| Record set |
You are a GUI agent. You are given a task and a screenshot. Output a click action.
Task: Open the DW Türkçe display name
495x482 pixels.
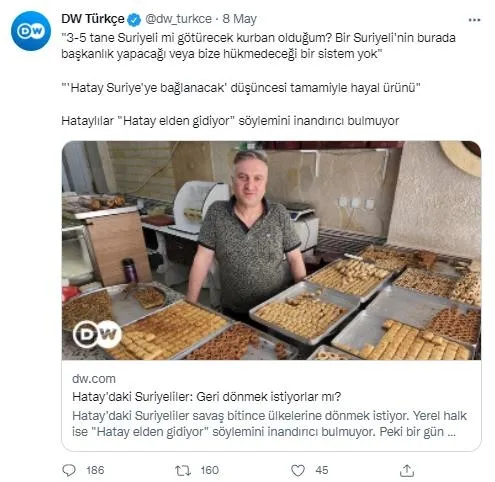coord(93,19)
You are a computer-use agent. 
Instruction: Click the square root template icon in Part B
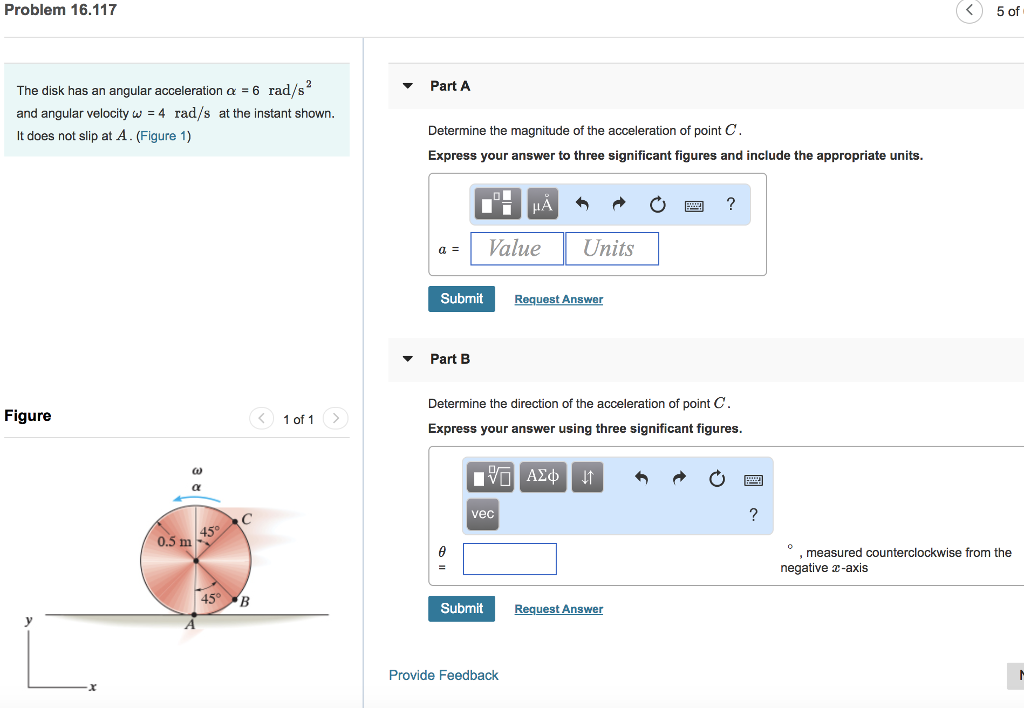[x=490, y=477]
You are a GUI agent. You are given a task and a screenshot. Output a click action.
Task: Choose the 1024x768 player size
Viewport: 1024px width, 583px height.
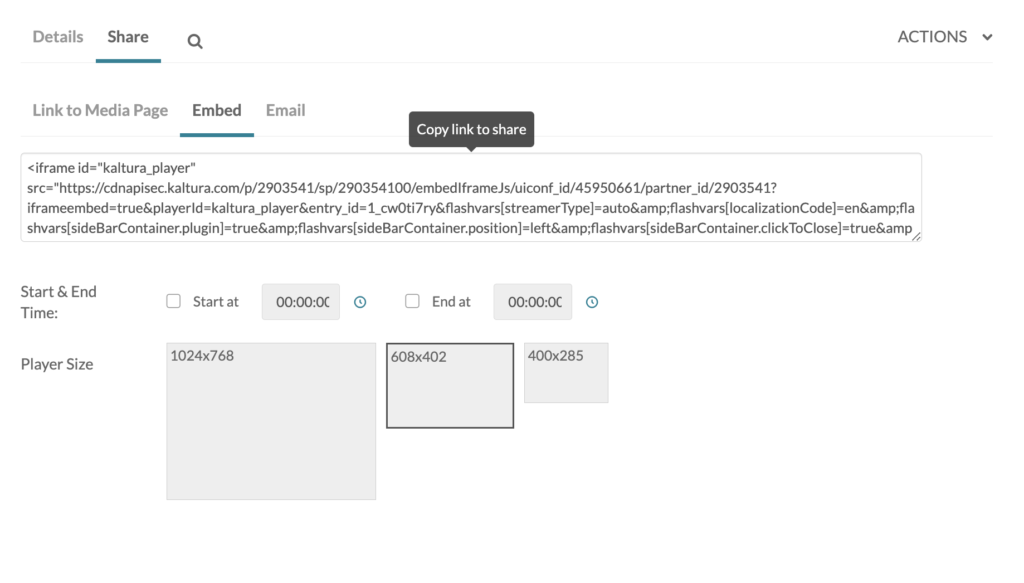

| What the task requires |
Pictures stay out of this copy; write out the entries above exactly.

| Solution to this exercise |
You are a GUI agent. You are given a task and a screenshot. Output a click action.
Task: Open the DW Türkçe display name
495x482 pixels.
coord(93,19)
You are a computer-use agent. 
Instruction: Click the square root template icon in Part B
[x=490, y=477]
You are a GUI agent. You are given a task and a screenshot. Output a click action.
Task: Choose the 1024x768 player size
Viewport: 1024px width, 583px height.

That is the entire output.